The Government's $41 billion sovereign wealth fund has ditched all its investments in companies which produce semi-automatic weapons.

The NZ Superannuation Fund now has no involvement with companies that manufacture automatic and semi-automatic firearms, magazines or parts prohibited under New Zealand's new gun laws.

This afternoon, the fund announced it would divest almost $20 million of investments in seven gun companies.

These include American Outdoor Brands Corporation, Daicel Corporation and Richemont – which, with $16 million invested, made up the bulk of the total figure.


Other fund managers are taking similar positions, including AMP which said today it was excluding direct investments in comapnies associated with the manufacturing of firearms and components banned under the amendment to the Firearms Bill.

Meanwhile Disarmament and Arms Control Minister Winston Peters said the criteria for the export of strategic goods will change from today.

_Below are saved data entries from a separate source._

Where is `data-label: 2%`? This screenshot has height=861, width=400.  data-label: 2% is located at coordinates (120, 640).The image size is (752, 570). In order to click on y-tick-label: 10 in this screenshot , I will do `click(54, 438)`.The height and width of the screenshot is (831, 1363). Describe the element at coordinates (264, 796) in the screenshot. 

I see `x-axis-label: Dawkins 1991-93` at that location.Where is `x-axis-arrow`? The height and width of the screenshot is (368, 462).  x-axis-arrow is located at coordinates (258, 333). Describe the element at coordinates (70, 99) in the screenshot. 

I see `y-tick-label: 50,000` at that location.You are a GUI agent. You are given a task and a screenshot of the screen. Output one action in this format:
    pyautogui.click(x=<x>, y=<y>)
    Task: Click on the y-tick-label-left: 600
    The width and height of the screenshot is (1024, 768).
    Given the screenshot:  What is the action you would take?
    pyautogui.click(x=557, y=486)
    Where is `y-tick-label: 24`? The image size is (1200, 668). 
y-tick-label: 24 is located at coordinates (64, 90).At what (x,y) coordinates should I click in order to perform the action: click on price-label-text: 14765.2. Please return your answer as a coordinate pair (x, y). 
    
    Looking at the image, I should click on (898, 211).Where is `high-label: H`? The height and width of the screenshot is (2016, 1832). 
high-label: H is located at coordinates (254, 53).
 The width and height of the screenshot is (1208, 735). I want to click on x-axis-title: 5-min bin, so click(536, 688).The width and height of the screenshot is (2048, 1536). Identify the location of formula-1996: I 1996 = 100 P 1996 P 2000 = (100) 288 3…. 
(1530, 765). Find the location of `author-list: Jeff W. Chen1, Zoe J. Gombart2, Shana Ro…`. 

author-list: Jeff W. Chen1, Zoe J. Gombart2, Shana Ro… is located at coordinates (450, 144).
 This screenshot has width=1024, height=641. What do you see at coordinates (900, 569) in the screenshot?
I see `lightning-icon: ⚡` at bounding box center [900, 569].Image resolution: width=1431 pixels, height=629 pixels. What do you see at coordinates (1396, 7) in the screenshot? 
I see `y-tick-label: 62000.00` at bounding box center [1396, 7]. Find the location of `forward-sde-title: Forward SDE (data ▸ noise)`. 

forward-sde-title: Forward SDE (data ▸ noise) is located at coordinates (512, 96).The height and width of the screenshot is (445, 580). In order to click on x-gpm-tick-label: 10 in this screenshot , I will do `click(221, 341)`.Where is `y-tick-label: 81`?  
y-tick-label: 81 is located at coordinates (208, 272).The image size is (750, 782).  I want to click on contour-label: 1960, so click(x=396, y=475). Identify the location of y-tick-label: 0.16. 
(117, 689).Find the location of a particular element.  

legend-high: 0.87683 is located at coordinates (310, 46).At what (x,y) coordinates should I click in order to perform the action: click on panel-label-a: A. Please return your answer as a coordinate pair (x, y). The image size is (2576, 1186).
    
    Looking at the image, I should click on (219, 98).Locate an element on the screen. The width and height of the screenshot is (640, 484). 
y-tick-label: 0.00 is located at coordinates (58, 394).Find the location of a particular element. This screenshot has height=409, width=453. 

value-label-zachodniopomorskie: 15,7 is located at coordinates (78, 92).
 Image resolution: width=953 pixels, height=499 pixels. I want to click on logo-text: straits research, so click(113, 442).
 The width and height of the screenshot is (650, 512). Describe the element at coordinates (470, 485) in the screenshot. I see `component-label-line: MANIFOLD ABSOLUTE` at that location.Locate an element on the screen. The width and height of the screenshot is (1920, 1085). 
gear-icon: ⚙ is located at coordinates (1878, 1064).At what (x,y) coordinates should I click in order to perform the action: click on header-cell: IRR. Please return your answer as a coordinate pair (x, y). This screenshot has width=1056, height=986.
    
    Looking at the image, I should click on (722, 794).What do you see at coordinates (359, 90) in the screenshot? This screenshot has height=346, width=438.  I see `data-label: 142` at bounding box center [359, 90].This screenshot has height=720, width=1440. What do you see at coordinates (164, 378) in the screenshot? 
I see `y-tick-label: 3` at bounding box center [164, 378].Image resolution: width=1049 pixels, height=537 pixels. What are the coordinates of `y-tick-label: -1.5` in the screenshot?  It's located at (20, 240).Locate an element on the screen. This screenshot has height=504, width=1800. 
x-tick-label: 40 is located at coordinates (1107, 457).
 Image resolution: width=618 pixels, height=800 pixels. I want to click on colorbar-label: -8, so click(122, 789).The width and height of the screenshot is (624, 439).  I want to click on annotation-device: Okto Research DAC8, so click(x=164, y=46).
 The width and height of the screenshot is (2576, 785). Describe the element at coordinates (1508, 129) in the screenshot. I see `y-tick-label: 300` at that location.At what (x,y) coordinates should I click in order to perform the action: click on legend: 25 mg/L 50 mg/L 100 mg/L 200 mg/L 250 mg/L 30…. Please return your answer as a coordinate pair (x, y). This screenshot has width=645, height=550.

"The Ministry of Foreign Affairs and Trade is likely to decline permits for the export of prohibited semi-automatic firearms, magazines and parts except in certain limited circumstances," Peters said.

"It will also no longer be permissible for weapons that are banned here to be imported for the purpose of re-export."

Mfat will continue to consider export applications by people who are permitted to possess such items under the new legislation, such as dealers, collectors and approved cullers.

"There will be transitional arrangements to align with the new legislation, including for dealers seeking to return stock to suppliers, items that are stuck at the border because they are now prohibited, personal transfers by people leaving the country, and certain items traded by existing manufacturers and suppliers."

The move comes just a day after the new gun law was given its Royal Assent.

Under the new law, most semi-automatic firearms and some pump action shotguns, as well as certain large-capacity magazines, have been banned.


The Super Fund's chief executive, Matt Whineray, said the fund moved swiftly to review its exclusion policy following the announcement of the Government's intention to introduce gun control legislation.

He said the Superfund had worked with its external service provider, MSCI ESG Research, to identify companies captured by the new exclusion category.

He said the fund's exclusion list is updated every six-months and, as such, "it is possible that more companies will be identified for exclusion in the future".

As well as the gun companies, the Superfund's exclusion list includes companies that make landmines, nuclear explosives, tobacco, recreational cannabis and whale meat.

Eight days after the March 15 terror attack in Christchurch, the Superfund announced it was reviewing its exposure to gun-related investments.

"We are working as quickly as possible to make this happen and expect that our internal processes will be complete by the time the Government's legislation is in place," a spokeswoman for the fund said at the time.

KiwiSaver providers also said they would check their exposure to the sector.